From the evidence of P.W.8 it is revealed that he and the deceased were cultivating the land of Surath Kanhar as Bhag Chasi. About 15 days before the occurrence the appellant demanded share from the usufruct of the land of Surath from them. Thus, the evidence of the prosecution witnesses are enough to prove the previous enmity between the deceased and the appellant, of course the motive being the previous land dispute between the parties, becomes a circumstance against the appellant. In the event of direct evidence the motive has no role, but in case of circumstantial evidence motive has got a great role. So, motive is one of the links to the chain of circumstances, which also goes against the appellant. 21. It is revealed from the evidence of witnesses and the I.O. that police has seized the weapon of offence as discussed above. Police has also seized the wearing clothes of the deceased and sample blood stained earth. It is revealed from the evidence of the I.O. that he sent the same for chemical examination, but the chemical examination report is not trustworthy, because except sample earth stained with blood having “O” group, other seized properties do not show about any group of human blood.

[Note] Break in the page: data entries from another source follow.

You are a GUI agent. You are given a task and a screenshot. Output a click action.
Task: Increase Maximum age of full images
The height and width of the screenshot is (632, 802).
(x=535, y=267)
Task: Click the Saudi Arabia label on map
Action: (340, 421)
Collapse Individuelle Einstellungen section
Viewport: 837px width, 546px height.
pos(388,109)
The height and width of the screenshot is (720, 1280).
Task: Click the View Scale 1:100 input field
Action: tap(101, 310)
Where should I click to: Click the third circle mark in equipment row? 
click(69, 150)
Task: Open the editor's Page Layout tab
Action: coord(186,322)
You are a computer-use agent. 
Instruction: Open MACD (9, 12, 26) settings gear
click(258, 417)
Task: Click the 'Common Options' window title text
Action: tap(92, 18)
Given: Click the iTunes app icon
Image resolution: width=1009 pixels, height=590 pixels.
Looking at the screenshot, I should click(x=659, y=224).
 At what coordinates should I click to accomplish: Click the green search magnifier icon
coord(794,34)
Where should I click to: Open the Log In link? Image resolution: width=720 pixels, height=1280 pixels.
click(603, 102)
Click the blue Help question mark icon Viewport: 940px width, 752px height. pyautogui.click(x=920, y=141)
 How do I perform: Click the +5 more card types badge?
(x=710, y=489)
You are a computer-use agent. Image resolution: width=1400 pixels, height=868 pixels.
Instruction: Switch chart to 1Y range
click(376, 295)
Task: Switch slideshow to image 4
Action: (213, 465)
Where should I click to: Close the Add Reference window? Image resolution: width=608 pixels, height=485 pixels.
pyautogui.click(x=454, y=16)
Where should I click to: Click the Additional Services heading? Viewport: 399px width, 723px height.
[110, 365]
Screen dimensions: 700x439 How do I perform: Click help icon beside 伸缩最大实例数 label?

However, seizure of the blood stained axe from the house of the appellant has not been explained by the learned counsel for the appellant. 22. In view of the aforesaid discussion, we are of the view that the prosecution has proved the offence under section 302 I.P.C. against the appellant beyond all reasonable doubt. Learned trial court after discussing the evidence on record in detail has come to reach at a right conclusion and same do not want to be intervened by us. Hence, the conviction and sentence passed by the learned trial court are confirmed. In the result, the Jail Criminal Appeal stands dismissed. The L.C.R. be returned back forthwith.